While decriminalization in Portugal has resulted in some promising developments in
reducing drug-related harm, such as: a reduction in drug-related deaths; a reduction in
infectious diseases; an increase in drug treatment uptake; and a reduction in the level of
problematic drug users (Hughes and Stevens, 2010), these outcomes emerge through the
lens of prohibition and the preoccupation with negative associations with drug taking
such as death, disease and addiction. Whereas, the vast majority of illicit drug users in
Portugal (as elsewhere around the globe) are recreational drug users, who do not die,
contract diseases, require drug treatment or become ‘problematic users’; yet their rights
and needs seem to go unnoticed. Similarly, in respect of cannabis legalization in Colorado
reformers cite evidence of: arrests and judicial savings; decrease in crime rates; decrease
in traffic fatalities; and increased tax revenue and economic benefits (Drug Policy
Alliance, 2015b), measurements which once again have their roots in the prohibitionist
reductionist discourse.
Prohibition has privileged and promoted particular drugs while the use of other substances has been outlawed and punished. The current reform momentum towards legalizing or decriminalizing particular substances (such as cannabis) so they can become
‘privileged’, reinforces the existing drug apartheid and fails to fundamentally address the
contradictions and lack of evidence base upon which prohibition is premised. Such
reforms amount to little more than a ‘metamorphosis of prohibition’, since they fail to
address the fundamental fallacies underpinning the drug apartheid.
Reconstructing Drugs: The Five Fallacies of Drug
Prohibition
There is a scientific reason why some substances are categorized as
‘drugs’
A war needs an enemy and successive governments have rallied a war against ‘drugs’,
but there is no rationale for the substances we have come to regard as drugs.
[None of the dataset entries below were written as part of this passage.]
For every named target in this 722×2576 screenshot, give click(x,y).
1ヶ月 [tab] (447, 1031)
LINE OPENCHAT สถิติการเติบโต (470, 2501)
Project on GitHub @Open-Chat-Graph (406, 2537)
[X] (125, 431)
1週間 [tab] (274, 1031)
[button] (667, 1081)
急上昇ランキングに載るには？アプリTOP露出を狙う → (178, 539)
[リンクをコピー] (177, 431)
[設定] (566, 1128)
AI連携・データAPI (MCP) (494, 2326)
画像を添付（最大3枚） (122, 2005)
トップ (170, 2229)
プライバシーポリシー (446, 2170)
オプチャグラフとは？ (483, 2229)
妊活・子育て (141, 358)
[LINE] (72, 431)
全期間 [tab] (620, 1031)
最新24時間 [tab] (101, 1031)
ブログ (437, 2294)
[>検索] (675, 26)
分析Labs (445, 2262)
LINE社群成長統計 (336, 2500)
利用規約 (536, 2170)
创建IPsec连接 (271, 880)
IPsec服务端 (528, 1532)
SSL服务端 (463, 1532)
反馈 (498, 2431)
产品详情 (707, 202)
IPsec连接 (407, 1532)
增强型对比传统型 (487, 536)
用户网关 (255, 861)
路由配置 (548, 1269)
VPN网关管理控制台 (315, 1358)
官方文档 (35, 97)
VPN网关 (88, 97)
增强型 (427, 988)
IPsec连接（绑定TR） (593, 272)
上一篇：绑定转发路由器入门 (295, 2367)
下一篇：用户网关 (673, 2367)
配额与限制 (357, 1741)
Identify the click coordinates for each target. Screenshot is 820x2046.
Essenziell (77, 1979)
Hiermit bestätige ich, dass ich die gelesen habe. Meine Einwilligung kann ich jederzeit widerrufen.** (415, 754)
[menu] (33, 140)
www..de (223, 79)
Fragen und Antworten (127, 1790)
If we assume
a drug is a psychoactive substance that alters our mood state (Nutt, 2012), then we have
to include alcohol, tobacco and caffeine along with a wide range of other substances currently categorized as: herbs (e.g. nutmeg); medicines (e.g. codeine); foods (e.g. sugar);
and legal highs (e.g. Spice). Angus Bancroft (2009: 8) exposing the ‘drug’ fallacy
explains:
there are no pharmacological categories of ‘illicit drugs’, ‘licit drugs’ and ‘medications’. They
are social categories constructed because as a political community we have come to treat some
substances differently from others, depending on who uses them, how and for what.
Taylor et al.
459
If instead we assumed that prohibition was concerned with outlawing the most ‘dangerous drugs’, then according to the evidence a range of illegal substances such as khat,
LSD, psilocybin mushrooms and ecstasy would become legal; while currently legal substances such as alcohol, tobacco and arguably sugars would become prohibited.
Any scientific examination of ‘drugs’ renders the present classification of illicit drugs
as illogical and the present cultural promotion of legal substances as misguided. The idea
promoted by the UN of being against ‘drugs’ and seeking a ‘drug free world’, is not only
untenable and unthinkable, it is undesirable. Therefore, the notion of Nixon’s ‘war on
drugs’ is a contradiction; there has never been a war on drugs, only a war on particular
drugs, a war seriously lacking coherence, without a rational basis to support it. More
accurately it is a ‘war between drugs’ a system of drug apartheid that has privileged the
use of certain substances and outlawed the use of other substances, a corrupt system that
has much to do with who uses the drugs and little to do with the risks posed by the drugs
(Nadelmann, 2014).
In the USA, while several states have legalized cannabis, they continue to have a zero
tolerance policy towards other less harmful substances (Nutt et al., 2010). Such reforms
fail to address the fundamental flaws of prohibition and instead support the myth of
‘drugs’ by reinforcing the drug apartheid by inviting cannabis to enjoy the privilege
afforded to alcohol, tobacco and caffeine. This is a move that potentially obfuscates
important underlying drug policy issues and risks dividing the drug reform momentum
by appeasing a large group of previously criminalized cannabis users. Worryingly, the
key motivation for privileging cannabis appears to be its popularity and income generation potential.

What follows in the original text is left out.